*** Opening of Given records ***
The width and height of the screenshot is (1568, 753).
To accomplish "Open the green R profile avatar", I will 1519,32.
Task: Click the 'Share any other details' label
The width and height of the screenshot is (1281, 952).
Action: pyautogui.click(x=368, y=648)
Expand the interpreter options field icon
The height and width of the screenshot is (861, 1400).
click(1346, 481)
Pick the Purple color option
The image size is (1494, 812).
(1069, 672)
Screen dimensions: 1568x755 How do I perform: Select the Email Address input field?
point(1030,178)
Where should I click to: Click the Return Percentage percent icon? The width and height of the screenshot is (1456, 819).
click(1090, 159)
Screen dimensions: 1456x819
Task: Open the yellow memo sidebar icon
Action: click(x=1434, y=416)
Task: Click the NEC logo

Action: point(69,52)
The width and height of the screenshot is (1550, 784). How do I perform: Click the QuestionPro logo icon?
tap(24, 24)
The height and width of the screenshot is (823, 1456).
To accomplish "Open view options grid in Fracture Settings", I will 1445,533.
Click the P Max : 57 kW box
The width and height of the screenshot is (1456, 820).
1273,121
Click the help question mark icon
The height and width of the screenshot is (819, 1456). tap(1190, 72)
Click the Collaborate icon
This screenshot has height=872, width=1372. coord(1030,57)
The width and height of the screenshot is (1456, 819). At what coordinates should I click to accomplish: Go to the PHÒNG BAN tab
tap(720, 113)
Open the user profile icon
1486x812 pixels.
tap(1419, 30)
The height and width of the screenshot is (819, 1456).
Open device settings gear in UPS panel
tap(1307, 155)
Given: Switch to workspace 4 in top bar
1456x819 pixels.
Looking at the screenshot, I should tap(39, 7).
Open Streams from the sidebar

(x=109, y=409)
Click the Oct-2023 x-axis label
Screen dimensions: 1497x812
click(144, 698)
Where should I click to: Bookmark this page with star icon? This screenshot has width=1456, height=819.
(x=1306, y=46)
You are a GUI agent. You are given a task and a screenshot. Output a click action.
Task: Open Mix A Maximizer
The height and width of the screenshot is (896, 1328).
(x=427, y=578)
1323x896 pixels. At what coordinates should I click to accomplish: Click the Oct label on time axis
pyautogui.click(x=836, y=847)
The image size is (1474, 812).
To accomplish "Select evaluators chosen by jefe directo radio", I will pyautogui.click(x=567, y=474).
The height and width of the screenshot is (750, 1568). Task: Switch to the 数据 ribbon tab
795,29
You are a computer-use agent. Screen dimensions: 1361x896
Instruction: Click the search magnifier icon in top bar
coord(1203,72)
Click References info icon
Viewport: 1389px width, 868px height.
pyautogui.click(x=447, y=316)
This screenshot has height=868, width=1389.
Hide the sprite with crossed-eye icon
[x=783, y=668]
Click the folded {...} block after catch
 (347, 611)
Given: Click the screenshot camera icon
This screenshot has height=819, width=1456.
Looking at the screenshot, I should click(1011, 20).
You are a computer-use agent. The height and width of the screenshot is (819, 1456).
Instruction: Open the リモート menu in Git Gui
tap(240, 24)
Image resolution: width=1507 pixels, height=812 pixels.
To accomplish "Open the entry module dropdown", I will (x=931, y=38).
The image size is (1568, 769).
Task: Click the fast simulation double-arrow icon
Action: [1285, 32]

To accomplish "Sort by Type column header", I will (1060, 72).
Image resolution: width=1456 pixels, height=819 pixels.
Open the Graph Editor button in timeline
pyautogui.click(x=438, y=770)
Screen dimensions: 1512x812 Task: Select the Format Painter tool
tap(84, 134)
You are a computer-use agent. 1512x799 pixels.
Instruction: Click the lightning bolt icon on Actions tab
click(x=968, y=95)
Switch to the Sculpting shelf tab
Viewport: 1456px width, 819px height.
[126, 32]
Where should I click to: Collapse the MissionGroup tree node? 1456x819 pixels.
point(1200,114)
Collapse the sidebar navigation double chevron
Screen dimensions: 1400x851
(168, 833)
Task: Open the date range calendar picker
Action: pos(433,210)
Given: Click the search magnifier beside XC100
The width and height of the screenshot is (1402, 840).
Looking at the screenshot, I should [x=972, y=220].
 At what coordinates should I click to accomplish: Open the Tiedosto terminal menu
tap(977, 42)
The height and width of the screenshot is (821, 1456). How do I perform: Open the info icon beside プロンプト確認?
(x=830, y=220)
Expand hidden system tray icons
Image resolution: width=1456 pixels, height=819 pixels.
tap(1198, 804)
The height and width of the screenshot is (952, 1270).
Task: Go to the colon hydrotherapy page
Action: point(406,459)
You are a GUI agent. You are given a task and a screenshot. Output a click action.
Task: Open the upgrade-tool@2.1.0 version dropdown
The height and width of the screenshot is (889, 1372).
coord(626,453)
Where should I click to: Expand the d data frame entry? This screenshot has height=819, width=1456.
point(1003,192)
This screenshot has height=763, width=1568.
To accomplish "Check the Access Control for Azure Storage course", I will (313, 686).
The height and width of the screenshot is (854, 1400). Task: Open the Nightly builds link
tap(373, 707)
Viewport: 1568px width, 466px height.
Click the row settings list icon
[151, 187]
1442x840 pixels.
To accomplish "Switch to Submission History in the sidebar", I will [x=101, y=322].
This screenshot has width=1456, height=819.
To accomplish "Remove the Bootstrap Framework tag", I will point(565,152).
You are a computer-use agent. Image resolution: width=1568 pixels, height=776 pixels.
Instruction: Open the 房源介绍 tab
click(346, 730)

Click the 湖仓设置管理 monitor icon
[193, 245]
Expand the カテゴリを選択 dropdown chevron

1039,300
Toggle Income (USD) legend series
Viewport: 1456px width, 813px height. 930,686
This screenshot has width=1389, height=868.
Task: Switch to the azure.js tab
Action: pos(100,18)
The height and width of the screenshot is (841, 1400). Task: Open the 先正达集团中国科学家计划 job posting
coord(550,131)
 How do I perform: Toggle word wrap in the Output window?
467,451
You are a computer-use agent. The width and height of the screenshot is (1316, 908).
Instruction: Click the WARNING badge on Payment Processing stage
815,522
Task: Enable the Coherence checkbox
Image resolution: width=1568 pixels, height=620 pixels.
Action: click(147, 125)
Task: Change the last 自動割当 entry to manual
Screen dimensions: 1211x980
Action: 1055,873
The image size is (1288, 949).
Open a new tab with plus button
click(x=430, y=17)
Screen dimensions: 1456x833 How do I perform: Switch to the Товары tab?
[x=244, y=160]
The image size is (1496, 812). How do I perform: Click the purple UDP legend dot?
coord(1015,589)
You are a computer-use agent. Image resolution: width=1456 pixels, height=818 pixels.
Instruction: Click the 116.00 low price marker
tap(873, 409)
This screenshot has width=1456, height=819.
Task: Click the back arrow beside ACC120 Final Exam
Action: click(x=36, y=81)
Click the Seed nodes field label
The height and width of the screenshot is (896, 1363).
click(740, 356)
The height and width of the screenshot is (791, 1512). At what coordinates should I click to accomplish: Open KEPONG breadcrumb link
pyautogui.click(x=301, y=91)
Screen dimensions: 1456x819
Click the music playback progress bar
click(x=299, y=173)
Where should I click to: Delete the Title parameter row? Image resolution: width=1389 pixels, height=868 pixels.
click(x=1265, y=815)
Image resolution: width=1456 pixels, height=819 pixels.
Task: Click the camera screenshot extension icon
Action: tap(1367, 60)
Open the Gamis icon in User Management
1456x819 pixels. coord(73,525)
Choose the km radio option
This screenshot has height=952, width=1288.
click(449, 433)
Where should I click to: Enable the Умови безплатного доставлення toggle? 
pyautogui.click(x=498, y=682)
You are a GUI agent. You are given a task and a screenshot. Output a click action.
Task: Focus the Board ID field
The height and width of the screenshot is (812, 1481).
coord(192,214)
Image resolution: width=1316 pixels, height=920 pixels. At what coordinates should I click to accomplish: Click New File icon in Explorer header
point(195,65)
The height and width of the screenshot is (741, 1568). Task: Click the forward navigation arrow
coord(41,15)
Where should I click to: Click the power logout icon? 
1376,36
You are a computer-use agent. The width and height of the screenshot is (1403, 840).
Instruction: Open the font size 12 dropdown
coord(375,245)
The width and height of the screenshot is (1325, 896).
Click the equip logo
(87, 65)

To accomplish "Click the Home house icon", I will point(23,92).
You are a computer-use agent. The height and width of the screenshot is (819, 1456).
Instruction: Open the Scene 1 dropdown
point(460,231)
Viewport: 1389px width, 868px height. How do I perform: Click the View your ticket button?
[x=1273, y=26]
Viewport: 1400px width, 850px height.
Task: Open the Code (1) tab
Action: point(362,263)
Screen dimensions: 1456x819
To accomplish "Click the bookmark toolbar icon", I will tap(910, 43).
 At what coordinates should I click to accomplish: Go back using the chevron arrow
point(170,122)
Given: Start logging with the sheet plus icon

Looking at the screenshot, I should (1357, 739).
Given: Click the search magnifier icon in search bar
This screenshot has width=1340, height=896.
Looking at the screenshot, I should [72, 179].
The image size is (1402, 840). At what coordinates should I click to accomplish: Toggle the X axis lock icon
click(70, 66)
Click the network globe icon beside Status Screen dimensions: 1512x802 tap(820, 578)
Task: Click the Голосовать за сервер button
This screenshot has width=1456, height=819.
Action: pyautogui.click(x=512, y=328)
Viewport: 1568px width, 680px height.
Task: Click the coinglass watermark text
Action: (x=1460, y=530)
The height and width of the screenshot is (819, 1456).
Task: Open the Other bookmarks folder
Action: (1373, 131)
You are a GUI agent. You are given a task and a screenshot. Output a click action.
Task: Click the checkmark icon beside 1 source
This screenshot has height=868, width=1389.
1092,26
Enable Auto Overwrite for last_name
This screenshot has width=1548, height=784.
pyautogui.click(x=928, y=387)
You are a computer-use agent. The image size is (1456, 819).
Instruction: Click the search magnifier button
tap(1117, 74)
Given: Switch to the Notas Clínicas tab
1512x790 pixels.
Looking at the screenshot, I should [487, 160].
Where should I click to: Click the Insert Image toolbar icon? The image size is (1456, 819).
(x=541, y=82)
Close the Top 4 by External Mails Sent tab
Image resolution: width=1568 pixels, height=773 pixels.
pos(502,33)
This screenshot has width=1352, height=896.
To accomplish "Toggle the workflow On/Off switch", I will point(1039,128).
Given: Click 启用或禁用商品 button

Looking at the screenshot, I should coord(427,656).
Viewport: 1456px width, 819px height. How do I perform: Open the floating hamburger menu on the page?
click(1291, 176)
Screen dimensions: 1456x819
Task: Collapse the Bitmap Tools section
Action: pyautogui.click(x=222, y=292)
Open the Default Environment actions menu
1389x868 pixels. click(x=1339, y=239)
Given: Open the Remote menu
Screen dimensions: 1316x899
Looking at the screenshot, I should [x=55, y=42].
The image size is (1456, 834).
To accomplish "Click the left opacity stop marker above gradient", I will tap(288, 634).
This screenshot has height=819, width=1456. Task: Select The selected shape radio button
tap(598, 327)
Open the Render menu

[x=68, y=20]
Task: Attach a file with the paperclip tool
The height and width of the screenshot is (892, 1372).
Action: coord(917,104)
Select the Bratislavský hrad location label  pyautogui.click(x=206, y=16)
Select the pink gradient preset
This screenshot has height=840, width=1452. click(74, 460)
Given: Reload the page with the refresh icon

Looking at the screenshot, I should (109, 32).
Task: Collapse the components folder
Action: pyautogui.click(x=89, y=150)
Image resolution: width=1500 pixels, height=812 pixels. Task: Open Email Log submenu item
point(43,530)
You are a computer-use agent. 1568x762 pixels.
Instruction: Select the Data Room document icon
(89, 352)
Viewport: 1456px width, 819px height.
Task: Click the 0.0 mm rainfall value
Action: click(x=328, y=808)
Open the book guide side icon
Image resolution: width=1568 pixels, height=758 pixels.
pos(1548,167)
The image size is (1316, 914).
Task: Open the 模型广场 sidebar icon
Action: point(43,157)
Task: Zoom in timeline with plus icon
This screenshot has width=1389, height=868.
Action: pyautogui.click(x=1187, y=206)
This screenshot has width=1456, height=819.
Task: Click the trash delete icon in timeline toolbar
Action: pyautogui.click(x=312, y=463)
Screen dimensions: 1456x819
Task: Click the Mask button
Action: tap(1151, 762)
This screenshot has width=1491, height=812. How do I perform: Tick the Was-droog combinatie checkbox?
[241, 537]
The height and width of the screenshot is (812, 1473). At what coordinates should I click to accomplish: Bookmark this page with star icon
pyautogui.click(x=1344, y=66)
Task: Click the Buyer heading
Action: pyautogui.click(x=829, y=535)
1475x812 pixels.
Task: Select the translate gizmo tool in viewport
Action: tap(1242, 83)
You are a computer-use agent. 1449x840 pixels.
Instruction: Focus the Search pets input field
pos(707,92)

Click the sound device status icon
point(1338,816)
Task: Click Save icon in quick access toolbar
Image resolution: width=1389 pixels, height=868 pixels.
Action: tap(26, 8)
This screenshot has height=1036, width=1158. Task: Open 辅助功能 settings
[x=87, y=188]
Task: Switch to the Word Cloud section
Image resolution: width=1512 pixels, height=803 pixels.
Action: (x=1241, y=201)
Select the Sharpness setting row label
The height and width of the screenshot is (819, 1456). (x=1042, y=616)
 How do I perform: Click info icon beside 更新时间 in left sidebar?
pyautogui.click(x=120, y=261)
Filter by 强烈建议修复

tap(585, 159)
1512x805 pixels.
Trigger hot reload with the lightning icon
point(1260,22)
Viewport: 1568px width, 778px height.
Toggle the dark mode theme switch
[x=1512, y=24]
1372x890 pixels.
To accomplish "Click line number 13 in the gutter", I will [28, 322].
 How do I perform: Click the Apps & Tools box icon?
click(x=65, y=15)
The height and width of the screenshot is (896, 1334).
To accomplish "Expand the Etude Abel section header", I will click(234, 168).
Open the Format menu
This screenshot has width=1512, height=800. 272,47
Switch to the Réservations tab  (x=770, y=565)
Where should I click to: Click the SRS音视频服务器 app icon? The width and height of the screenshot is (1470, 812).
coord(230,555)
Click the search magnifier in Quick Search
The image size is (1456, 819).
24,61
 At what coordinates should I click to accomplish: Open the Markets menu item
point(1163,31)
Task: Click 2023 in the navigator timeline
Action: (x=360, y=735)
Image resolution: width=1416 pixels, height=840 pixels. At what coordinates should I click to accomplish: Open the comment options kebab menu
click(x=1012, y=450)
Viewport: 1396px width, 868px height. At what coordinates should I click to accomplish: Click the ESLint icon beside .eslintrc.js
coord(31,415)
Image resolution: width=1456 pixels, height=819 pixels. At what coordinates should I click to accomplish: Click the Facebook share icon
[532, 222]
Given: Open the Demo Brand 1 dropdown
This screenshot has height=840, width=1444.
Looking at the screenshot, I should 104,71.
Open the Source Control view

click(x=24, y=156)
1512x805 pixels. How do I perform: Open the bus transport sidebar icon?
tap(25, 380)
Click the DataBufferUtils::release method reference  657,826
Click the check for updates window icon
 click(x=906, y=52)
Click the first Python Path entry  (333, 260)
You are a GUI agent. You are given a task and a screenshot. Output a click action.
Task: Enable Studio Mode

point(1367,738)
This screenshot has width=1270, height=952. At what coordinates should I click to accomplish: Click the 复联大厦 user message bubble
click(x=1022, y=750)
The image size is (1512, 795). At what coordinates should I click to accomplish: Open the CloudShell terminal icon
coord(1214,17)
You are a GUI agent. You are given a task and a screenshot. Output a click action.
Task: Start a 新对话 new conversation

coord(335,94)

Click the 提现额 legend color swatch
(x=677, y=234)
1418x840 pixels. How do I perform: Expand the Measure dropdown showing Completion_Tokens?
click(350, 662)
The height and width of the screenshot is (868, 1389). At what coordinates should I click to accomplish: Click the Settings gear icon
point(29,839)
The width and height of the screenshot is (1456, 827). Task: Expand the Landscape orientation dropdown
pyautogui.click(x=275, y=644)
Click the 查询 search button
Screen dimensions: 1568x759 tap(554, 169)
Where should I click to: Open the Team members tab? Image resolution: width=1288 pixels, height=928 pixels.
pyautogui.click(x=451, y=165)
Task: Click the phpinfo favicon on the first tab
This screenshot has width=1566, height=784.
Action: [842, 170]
*** Close of Given records ***
• Assignment:
Go through the lines above. Select every one that has the string "profile".

• Result for this exercise:
To accomplish "Open the green R profile avatar", I will 1519,32.
Open the user profile icon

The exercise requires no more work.